▸ RECORDS FOR THIS TASK

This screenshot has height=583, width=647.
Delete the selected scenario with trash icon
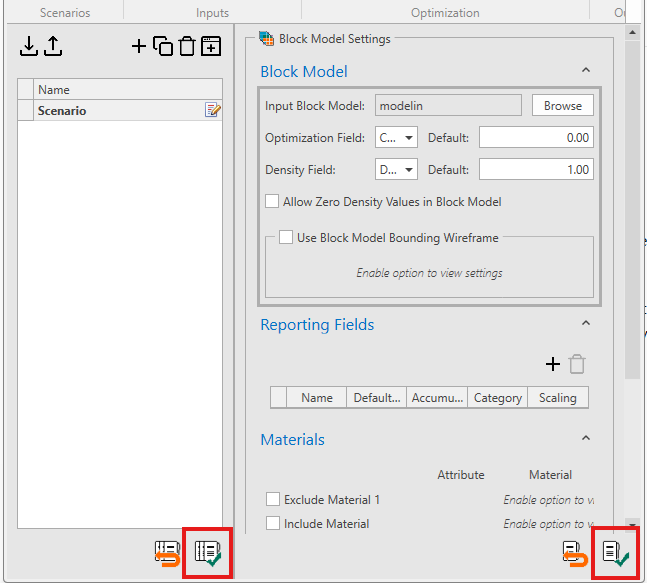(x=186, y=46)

--

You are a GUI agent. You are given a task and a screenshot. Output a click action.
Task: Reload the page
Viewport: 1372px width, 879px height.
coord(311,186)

==

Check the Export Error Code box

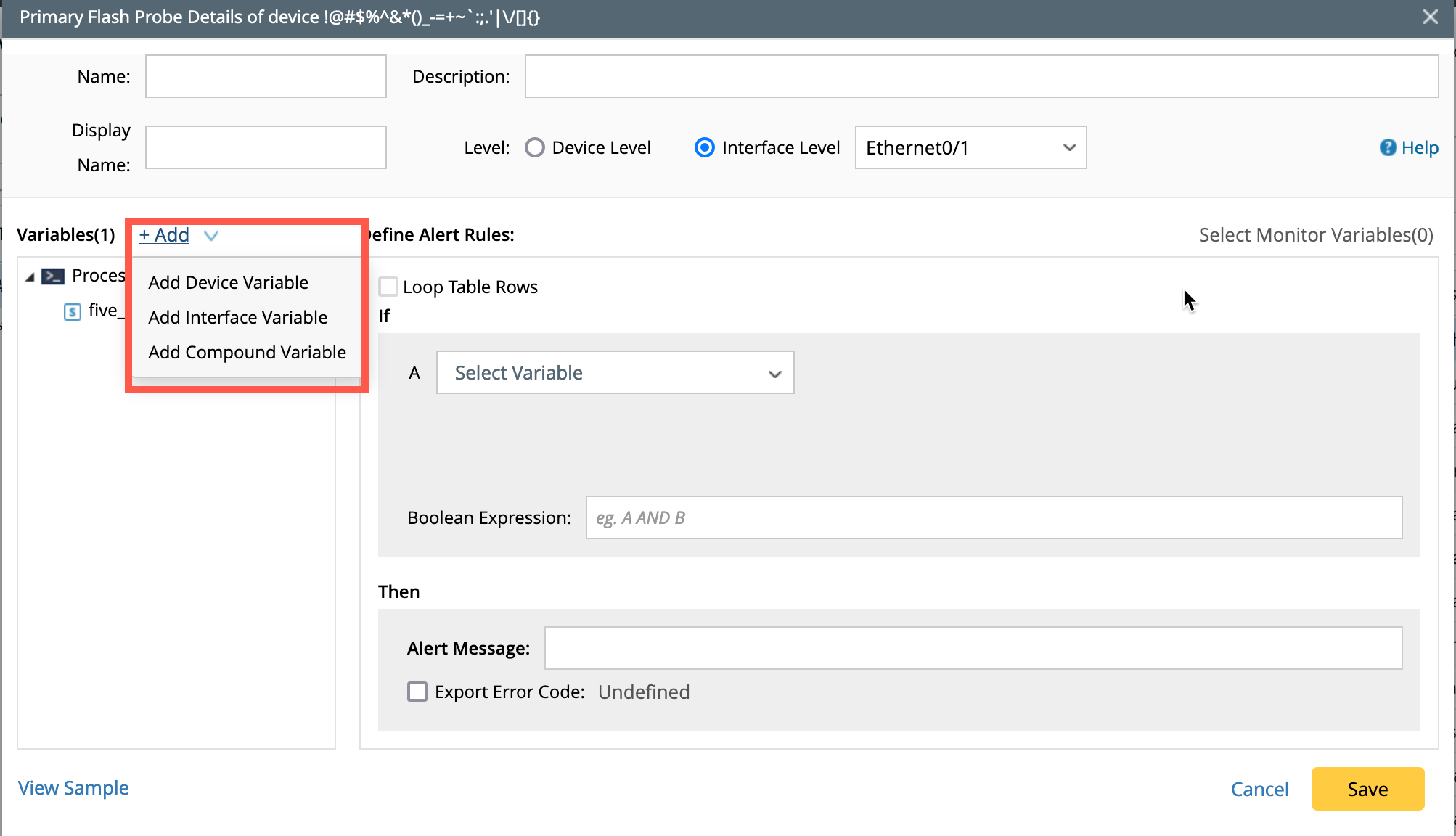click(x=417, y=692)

▸ THE REQUEST
Can you render the material lines starting at the one containing "This screenshot has height=583, width=647." and ending at the one containing "(x=186, y=46)" as a JSON list of strings, one string per line, skipping blank lines and leaving out the pictures?

▸ RESULT OF THIS EXERCISE
[
  "This screenshot has height=583, width=647.",
  "Delete the selected scenario with trash icon",
  "(x=186, y=46)"
]